EXERCISE INSTRUCTIONS: Copy every line of the data that contains the string "agent".

------ RECORDS FOR PROCESSING ------

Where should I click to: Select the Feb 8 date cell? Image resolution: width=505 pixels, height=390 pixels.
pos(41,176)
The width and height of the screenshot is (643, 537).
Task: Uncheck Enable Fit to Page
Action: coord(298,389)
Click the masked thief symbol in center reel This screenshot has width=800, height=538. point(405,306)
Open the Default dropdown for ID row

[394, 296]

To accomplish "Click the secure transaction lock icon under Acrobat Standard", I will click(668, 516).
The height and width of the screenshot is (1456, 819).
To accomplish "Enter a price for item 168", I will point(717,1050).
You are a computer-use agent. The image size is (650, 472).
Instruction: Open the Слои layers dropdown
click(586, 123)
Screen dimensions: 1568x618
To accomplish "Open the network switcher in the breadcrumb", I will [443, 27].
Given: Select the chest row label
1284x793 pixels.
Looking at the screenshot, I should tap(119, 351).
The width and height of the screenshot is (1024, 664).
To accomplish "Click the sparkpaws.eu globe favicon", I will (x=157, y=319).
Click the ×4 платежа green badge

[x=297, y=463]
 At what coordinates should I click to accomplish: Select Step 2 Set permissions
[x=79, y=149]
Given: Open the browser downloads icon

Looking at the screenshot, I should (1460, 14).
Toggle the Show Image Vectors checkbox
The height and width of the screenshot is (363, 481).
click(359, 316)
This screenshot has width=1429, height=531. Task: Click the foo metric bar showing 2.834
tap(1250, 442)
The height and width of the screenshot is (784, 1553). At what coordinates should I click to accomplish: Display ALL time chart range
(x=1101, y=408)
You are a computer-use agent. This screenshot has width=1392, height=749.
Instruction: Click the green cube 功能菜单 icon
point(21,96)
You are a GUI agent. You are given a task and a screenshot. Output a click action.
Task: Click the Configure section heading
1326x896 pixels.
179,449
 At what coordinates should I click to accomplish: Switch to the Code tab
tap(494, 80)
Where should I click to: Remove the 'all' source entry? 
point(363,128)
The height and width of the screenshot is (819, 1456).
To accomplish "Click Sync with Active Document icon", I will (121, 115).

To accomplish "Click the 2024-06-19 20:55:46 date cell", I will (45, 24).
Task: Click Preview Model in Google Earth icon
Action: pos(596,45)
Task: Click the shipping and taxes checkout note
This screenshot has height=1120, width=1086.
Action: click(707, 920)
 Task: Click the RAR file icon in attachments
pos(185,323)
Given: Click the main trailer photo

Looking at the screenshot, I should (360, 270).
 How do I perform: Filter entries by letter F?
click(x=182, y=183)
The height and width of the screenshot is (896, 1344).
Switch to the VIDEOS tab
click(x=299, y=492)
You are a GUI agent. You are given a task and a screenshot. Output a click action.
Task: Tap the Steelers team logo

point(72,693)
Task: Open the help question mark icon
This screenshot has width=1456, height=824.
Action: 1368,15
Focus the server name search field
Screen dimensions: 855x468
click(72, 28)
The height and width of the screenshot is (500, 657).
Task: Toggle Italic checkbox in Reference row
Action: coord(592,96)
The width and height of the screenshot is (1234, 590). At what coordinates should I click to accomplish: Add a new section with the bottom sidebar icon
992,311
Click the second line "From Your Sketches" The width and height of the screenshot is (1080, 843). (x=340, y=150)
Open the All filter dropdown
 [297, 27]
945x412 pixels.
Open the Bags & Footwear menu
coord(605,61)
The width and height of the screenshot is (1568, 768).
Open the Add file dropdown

------

ANSWER AREA:
You are a computer-use agent. The image size is (650, 472).
You are a computer-use agent. This screenshot has width=1392, height=749.
You are a GUI agent. You are given a task and a screenshot. Output a click action.
You are a GUI agent. You are given a task and a screenshot. Output a click action.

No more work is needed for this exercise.